目の前に転がった瀕死のモンスターに慌てて止めを刺す青年。尊敬の念の混じった彼の視線に、トトは頬を染めて照れ笑いを浮かべた。
「今のはズルしてませんから、あなたも鍛えればこれくらいは出来るようになります」
がんばってくださいねと笑いかけ、残像が残りそうな勢いでブンブンと頷く青年に手を振りながら背を向ける。
「あ、残ったアイテムだけじゃなく、落ちてるマナ結晶も売ることができますよ」
ふと思い出して最後にアドバイスをすると、「ありがとうございますー!」と元気な返事と共に、青年やその仲間は残骸の中からアイテムを探し始めた。
(うーん、バレてはいないみたいだな)
赤髪青年を含め、周辺で狩りに熱中する新米プレイヤー達の様子を眺めながら、トトは内心呟いた。
実はこの小さなモンスター、厳密に言うと生物ではなく、ポーンという名の魔晶体を模して作られた一種のゴーレムである。MOBの役割を割り振った生物ではなく、本来の意味で|MOB《Moving object》だ。
当たり前といえば当たり前である。
魔晶体がいくら好戦的な生物だったとしても、自分より強い相手にも構わず襲いかかるわけではない。また、繁殖力の高いものでも万に近い数のプレイヤーが相手ではあっという間に絶滅してしまう。
必然的に人の多い地域からはすぐに姿を消してしまい、それではゲームとして成り立たない。そのためこうして、人造モンスターとでも言うような存在を適当な間隔で生産しているのである。
このある意味自作自演とも言える行為に対して、「いくら低コストの量産ゴーレムだとしてもコストがかかりすぎではないか」という意見が出されたが、奈那は「ゲームとして成立させるにはある程度の投資も必要」と判断して実行にGOサインを出したのだ。
ちなみにドロップ品はいずれも買取品の中では最低価格であり、それこそ小遣い稼ぎ程度にしかならない。また回収したマナ結晶を原料としてポーンを生産するため、コストとしては案外大したことがなかったりする。

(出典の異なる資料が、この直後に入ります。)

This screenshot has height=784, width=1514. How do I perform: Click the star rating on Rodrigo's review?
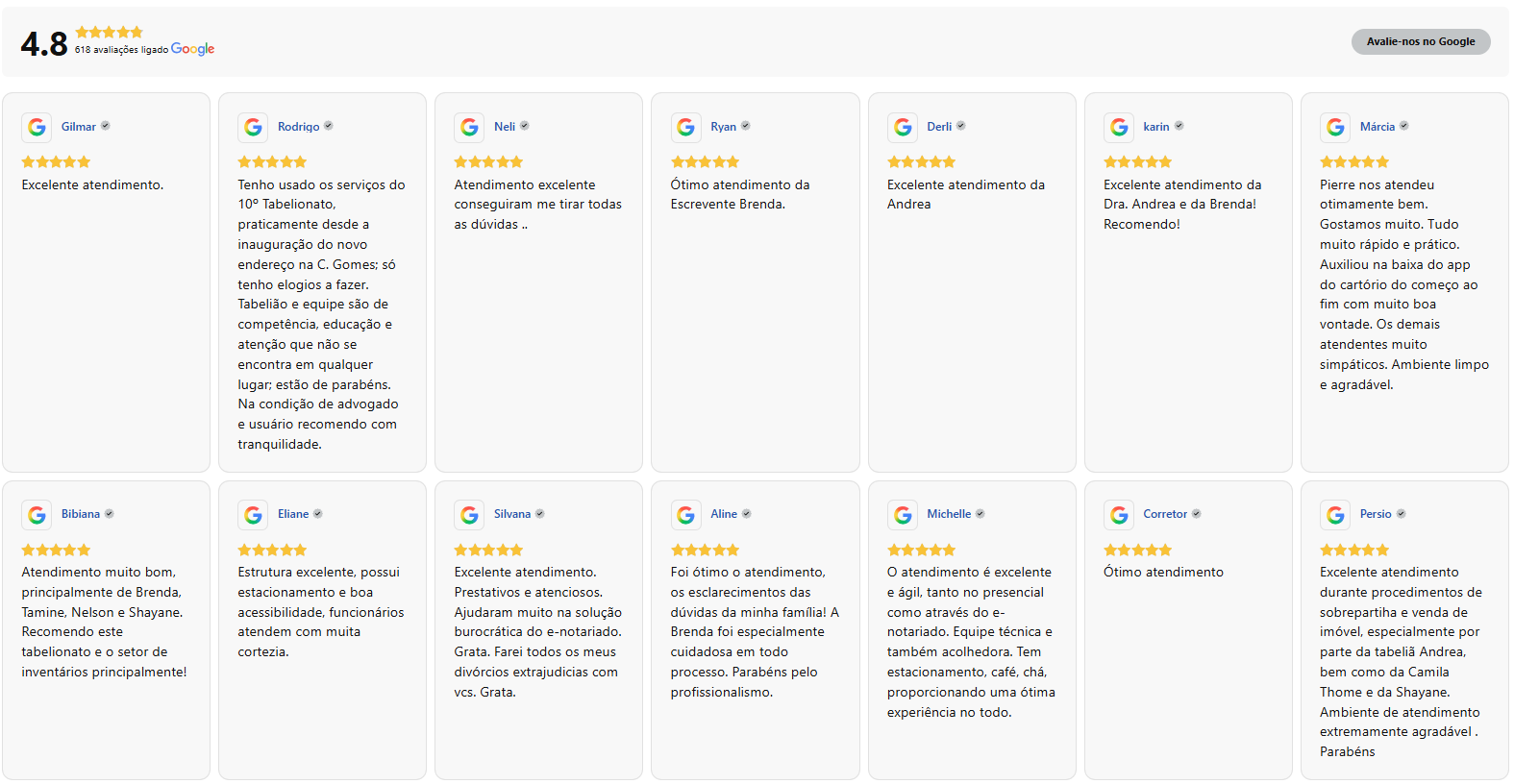(x=272, y=162)
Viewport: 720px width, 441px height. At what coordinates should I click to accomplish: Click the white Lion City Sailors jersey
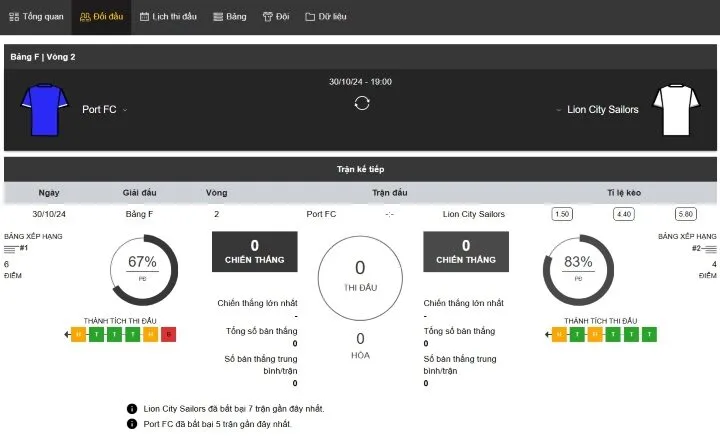[x=672, y=108]
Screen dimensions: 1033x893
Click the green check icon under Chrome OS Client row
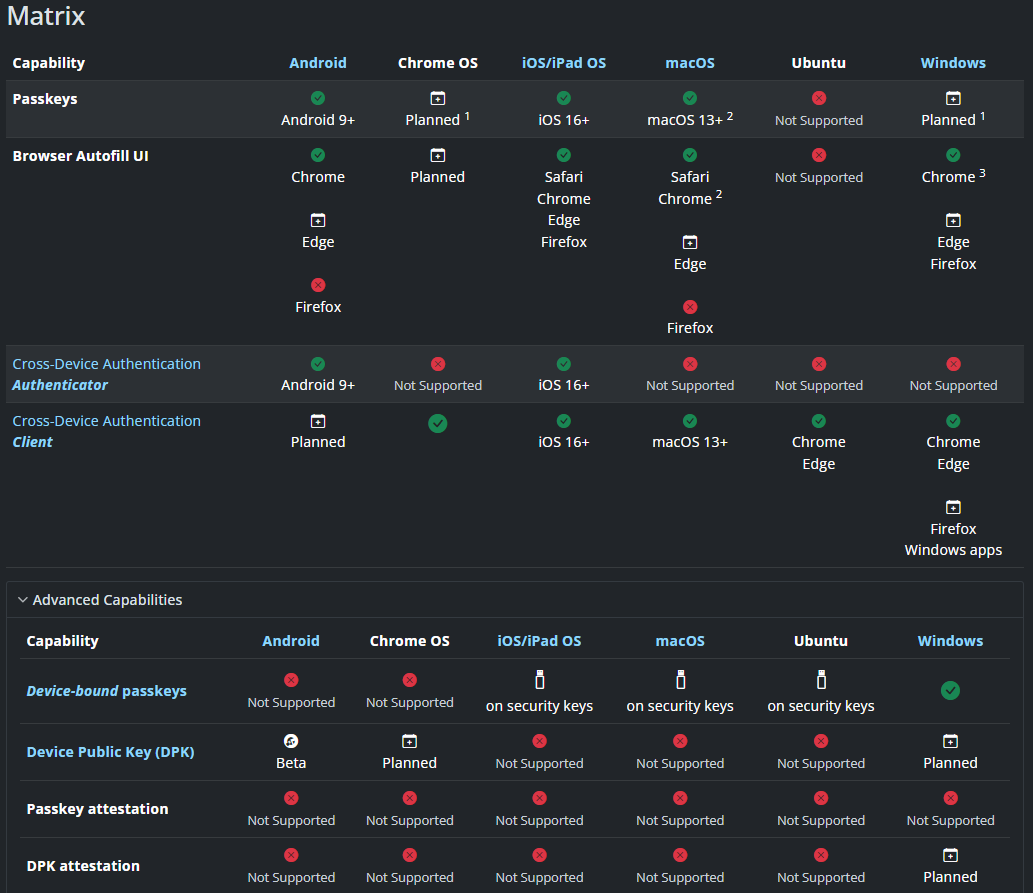click(438, 423)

このポーン、大陸本土での本来の使用目的は掃除などの人手が必要な軽作業の他、新人兵士の訓練用にも使われるという。
こうして初心者プレイヤーが揃って狩りに勤しむ様子を見ると、規模こそ大きいものの案外まともな使われ方であるとも言える。
(小動物ベースの魔晶体ならともかく、大型のになると相当厄介だからなー)
いち早く現地調査として半島のあちこちを探検させられたトトとしては、自分が通った道を追いかけているとも言える彼らの姿に微笑ましいものを感じずにはいられなかった。
実際には彼らプレイヤー達はそのような大層な目的意識や使命感があるわけでもなく、文字通り“遊び”として戦っているわけで、トトの感想は的外れと言えば的外れなものではあるのだが、本人はそこまで深く考えているわけではないのだった。